Trabalhe o tato: com os olhos fechados ou vendados, escolha roupas, sapatos e outros objetos com textura semelhante ou contrastantes. Use, além dos dedos, bochechas, lábios e até os pés. Fazer distinções sutis entre objetos e texturas provoca expansão e religação das áreas do cérebro envolvidas no toque.

Fonte: keepyourbrainalive.com

 “Praticamente zerei o sudoku”
 Érika Amaral Hatano, 22 anos, não pratica neuróbica propriamente dita, mas é louca por videogames. A designer de interiores entrou para o mundo dos jogos aos 15 anos, quando ganhou seu primeiro console. De lá para cá, ela acumula outros cinco aparelhos. Quando não está em casa, o celular faz as vezes de equipamento portátil. A temática dos jogos varia, mas alguns específicos para o desenvolvimento cerebral, como o Brain Age, estão entre os preferidos. “Esses têm treinos diários com vários tipos de exercícios diferentes, como múltipla escolha e contas de adição, subtração”, detalha.

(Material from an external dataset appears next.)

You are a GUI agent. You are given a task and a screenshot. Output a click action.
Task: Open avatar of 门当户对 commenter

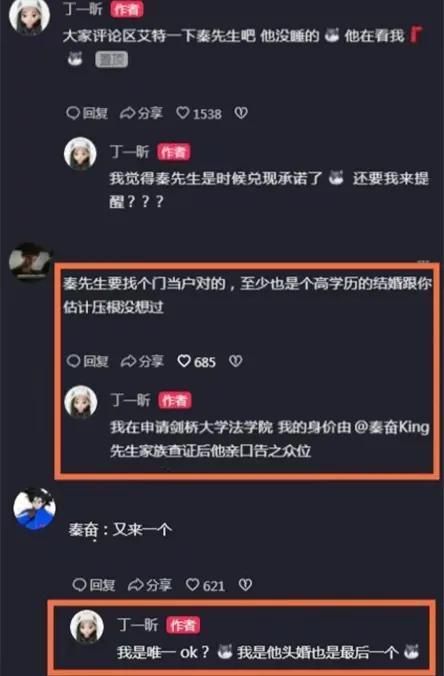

 No começo da vida gamer, quando ainda era uma estudante colegial, Érika sentia-se tão estimulada mentalmente pelos desafios virtuais que chegava a ter problemas para dormir, tamanho estado de alerta. Em compensação, a concentração exigida a fazia ter mais atenção nas aulas - o que se refletia em notas melhores. Atualmente, ela conta que o foco é total quando está jogando, como se nada mais existisse a sua volta.

 Quanto mais exercícios feitos, mais pontos e recompensas. Há ainda a possibilidade de competir com outros jogadores on-line, o que deixa a tarefa mais complexa. O tempo até o fim de cada tarefa diminui conforme o raciocínio fica mais ágil, ganho que, segundo Érika, é o principal incentivo para continuar jogando. Muito mais do que entretenimento, o video game representa uma oportunidade de manter o cérebro sempre “em forma”. “Muitos associam os jogos às crianças, mas eles atingem vários públicos”, argumenta.